-- RECORD EXCERPTS follows --

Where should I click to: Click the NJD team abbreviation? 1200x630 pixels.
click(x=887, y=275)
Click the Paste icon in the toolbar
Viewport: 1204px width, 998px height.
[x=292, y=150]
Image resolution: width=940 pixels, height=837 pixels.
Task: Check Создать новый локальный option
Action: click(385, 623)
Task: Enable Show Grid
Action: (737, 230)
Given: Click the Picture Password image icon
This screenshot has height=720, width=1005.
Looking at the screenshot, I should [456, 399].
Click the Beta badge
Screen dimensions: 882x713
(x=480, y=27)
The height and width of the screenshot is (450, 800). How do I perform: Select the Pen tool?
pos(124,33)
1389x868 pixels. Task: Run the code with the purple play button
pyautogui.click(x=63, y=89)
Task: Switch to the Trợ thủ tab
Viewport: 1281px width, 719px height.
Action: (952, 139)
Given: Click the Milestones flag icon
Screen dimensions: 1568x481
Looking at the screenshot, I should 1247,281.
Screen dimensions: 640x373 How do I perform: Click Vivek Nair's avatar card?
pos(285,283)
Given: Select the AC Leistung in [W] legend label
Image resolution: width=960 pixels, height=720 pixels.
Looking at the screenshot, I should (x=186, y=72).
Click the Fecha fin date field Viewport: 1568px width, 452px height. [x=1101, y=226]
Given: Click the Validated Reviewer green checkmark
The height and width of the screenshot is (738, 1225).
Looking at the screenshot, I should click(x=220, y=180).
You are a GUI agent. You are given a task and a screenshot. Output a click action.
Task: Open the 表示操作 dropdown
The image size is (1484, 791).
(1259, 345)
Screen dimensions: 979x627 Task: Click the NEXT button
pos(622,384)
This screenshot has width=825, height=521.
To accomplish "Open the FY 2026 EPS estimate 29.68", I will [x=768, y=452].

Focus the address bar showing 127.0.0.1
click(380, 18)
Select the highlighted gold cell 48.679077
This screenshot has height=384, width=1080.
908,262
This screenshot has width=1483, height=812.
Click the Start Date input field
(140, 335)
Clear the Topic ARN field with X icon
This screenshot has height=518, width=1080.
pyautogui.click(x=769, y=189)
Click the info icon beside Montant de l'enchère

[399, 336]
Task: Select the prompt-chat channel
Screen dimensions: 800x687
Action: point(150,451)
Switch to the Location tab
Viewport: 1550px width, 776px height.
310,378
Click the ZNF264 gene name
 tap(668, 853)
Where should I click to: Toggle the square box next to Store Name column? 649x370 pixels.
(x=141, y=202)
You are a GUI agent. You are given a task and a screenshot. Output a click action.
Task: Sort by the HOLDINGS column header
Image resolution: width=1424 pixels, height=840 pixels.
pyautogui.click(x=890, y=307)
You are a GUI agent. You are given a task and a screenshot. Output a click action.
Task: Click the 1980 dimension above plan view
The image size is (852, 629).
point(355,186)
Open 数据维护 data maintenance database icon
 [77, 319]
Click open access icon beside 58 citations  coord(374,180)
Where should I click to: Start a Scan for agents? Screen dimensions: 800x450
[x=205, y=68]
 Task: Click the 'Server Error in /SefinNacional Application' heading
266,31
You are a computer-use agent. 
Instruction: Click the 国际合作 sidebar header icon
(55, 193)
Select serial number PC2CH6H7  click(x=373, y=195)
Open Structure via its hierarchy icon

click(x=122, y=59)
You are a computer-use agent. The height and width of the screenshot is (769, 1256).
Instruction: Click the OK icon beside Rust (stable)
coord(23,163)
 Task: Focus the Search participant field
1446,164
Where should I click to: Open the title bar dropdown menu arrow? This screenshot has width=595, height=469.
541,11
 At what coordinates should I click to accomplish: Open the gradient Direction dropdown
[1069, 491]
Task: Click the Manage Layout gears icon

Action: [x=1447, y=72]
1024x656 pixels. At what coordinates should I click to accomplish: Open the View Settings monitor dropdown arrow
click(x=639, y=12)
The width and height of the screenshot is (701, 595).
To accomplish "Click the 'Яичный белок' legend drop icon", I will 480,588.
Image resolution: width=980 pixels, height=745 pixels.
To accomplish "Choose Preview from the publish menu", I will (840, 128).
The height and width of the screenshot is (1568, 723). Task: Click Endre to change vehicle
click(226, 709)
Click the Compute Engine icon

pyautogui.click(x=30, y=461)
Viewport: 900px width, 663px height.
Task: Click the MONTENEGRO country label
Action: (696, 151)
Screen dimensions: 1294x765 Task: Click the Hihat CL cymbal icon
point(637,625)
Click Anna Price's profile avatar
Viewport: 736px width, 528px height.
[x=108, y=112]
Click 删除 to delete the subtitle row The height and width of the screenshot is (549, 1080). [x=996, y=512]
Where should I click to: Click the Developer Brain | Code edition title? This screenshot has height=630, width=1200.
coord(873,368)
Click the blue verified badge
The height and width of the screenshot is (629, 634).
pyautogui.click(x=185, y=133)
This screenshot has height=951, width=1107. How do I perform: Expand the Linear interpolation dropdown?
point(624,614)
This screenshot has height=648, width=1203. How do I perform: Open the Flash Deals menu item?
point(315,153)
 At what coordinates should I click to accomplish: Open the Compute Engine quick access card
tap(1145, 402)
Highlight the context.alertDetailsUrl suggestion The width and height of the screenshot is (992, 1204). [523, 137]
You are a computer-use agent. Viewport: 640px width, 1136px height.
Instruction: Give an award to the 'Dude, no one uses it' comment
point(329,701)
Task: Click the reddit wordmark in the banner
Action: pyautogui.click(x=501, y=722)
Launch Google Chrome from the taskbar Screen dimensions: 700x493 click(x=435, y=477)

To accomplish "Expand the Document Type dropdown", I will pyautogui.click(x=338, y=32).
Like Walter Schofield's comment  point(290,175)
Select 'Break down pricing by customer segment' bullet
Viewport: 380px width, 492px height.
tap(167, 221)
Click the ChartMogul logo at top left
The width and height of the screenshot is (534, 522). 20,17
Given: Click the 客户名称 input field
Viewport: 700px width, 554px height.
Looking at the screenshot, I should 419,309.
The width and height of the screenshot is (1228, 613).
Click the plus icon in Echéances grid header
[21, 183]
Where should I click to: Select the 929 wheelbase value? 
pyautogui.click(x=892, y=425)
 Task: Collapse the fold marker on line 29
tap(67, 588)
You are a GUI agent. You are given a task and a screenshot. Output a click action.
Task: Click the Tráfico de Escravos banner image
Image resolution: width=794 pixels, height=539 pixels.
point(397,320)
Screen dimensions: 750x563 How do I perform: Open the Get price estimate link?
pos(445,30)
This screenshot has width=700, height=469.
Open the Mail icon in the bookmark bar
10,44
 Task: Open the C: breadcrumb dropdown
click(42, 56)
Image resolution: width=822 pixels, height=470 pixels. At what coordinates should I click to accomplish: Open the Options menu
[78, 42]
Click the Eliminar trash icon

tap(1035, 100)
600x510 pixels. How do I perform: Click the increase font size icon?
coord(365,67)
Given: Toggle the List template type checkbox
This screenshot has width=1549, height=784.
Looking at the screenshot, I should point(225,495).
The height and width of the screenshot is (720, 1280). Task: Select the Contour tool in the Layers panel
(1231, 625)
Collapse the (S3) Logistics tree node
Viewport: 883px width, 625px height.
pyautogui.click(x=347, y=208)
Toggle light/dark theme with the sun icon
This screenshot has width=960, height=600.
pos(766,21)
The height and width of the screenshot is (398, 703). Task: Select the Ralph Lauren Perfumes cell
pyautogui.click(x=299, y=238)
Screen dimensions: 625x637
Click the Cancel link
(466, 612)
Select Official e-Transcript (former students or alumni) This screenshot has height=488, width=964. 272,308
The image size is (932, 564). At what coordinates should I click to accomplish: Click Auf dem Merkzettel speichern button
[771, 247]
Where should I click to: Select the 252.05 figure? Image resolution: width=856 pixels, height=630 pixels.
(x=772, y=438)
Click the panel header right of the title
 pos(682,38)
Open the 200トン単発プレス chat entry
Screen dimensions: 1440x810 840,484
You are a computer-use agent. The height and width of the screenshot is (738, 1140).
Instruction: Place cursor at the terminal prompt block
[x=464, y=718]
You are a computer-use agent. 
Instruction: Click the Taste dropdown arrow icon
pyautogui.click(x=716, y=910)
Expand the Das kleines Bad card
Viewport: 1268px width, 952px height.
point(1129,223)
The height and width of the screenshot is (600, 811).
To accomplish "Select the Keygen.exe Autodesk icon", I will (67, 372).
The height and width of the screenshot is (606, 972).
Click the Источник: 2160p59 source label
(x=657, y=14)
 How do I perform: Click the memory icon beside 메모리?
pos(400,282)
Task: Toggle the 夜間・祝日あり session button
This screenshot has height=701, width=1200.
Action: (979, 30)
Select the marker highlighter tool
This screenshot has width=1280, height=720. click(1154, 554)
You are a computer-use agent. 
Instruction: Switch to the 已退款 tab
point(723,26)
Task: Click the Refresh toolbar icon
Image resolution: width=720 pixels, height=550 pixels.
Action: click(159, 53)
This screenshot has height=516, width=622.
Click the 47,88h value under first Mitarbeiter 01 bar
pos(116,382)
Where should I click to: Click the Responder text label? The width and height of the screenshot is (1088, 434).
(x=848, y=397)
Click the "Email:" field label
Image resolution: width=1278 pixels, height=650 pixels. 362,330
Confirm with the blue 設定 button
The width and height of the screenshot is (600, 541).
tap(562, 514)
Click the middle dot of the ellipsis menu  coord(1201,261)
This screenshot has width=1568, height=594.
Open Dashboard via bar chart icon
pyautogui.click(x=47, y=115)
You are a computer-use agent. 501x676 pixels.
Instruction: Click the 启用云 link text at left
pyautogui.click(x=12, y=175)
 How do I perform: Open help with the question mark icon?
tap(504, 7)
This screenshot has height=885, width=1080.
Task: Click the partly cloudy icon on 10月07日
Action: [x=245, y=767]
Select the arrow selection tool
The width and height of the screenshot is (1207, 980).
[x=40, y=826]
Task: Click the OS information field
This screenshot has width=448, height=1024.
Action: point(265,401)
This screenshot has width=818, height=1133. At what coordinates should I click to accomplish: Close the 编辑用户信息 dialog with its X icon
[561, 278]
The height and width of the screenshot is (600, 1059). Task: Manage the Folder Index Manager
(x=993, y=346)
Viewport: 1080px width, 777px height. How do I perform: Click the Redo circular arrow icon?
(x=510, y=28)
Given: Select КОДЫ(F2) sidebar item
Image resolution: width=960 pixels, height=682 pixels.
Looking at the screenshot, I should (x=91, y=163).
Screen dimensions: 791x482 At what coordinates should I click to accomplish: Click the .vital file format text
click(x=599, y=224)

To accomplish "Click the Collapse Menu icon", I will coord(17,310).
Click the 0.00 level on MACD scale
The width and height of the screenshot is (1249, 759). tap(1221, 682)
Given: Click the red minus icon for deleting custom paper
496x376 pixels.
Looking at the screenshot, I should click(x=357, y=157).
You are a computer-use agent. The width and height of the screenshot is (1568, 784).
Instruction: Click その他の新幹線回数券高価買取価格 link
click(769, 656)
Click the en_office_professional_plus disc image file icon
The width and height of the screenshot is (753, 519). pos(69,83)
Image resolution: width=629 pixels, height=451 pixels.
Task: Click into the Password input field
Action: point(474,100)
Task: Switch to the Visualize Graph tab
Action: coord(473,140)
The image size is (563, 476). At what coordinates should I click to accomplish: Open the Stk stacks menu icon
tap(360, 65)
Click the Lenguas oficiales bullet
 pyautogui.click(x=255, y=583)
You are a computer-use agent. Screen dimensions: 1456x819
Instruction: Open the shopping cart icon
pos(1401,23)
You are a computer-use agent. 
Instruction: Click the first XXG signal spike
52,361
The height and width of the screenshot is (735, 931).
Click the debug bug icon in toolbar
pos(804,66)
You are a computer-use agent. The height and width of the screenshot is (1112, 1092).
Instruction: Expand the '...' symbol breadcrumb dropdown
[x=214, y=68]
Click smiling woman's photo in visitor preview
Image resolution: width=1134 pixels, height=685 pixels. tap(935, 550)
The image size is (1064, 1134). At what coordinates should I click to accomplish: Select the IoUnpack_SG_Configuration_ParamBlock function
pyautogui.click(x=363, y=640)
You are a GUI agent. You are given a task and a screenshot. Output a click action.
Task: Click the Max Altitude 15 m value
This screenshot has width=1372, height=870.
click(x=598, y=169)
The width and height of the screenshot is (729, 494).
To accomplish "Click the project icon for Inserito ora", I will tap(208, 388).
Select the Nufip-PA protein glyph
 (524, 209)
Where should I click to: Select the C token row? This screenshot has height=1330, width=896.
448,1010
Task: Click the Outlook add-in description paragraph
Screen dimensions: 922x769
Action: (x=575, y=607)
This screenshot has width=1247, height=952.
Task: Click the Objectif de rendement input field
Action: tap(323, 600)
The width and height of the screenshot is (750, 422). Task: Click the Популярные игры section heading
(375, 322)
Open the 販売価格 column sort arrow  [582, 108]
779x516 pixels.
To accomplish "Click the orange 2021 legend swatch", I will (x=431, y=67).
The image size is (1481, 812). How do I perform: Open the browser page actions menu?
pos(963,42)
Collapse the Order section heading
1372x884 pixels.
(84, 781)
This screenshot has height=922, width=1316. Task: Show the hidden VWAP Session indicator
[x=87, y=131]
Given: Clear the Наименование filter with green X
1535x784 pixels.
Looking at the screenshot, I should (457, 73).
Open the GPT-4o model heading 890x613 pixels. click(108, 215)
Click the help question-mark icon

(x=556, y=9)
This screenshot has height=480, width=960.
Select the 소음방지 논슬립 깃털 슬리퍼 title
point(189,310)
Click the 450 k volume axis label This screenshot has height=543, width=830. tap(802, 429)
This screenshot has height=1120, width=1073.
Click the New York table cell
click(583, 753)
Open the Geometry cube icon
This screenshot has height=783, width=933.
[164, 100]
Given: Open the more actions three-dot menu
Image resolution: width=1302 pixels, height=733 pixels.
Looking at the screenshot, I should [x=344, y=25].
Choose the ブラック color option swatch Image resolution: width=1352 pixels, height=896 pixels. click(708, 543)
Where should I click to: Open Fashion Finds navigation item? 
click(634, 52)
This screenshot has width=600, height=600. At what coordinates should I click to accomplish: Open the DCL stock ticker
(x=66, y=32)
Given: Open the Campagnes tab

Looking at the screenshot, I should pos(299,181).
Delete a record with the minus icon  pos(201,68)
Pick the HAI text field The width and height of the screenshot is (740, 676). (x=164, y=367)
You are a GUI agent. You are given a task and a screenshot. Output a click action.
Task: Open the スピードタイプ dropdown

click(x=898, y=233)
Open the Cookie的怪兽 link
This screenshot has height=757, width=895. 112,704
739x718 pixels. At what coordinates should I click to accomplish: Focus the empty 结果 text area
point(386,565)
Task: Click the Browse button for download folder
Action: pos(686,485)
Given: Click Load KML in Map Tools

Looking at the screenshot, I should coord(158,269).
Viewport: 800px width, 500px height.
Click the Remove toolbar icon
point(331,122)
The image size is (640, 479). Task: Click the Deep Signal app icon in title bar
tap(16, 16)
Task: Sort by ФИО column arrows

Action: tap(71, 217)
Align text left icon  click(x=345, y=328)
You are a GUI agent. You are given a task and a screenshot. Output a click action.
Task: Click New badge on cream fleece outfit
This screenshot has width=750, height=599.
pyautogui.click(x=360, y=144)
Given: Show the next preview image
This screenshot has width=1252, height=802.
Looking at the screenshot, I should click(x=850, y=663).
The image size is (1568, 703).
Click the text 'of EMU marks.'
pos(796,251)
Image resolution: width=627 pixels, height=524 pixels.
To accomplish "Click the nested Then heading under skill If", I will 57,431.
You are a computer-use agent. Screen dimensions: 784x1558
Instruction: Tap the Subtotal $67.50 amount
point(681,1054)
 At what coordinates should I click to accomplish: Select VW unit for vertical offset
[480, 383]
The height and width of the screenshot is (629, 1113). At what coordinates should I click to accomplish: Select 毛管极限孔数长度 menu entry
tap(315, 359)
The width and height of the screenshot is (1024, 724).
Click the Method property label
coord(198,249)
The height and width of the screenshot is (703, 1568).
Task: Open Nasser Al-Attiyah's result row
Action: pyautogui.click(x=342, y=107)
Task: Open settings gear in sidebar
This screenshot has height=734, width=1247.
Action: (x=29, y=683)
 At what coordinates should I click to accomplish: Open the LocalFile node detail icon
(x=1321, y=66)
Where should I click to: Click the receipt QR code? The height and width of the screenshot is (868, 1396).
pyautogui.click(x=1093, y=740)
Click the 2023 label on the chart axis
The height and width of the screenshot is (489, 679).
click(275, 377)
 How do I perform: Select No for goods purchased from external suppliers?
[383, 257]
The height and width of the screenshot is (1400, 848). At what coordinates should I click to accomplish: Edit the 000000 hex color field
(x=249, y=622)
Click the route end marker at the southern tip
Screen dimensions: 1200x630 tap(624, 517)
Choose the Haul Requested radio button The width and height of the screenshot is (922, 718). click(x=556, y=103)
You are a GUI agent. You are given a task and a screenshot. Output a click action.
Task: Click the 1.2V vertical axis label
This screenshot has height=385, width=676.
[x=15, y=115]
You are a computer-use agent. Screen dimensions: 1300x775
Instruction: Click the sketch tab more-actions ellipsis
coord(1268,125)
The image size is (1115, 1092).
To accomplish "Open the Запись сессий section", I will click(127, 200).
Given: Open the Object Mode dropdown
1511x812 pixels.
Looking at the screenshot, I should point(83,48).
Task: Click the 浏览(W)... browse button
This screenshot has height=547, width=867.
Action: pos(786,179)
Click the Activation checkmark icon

-- RECORD EXCERPTS concluded --

■ REQUIREMENT ■
Across the listing, count every line with "green" in it and give the number only.

■ ANSWER FOR THIS EXERCISE ■
2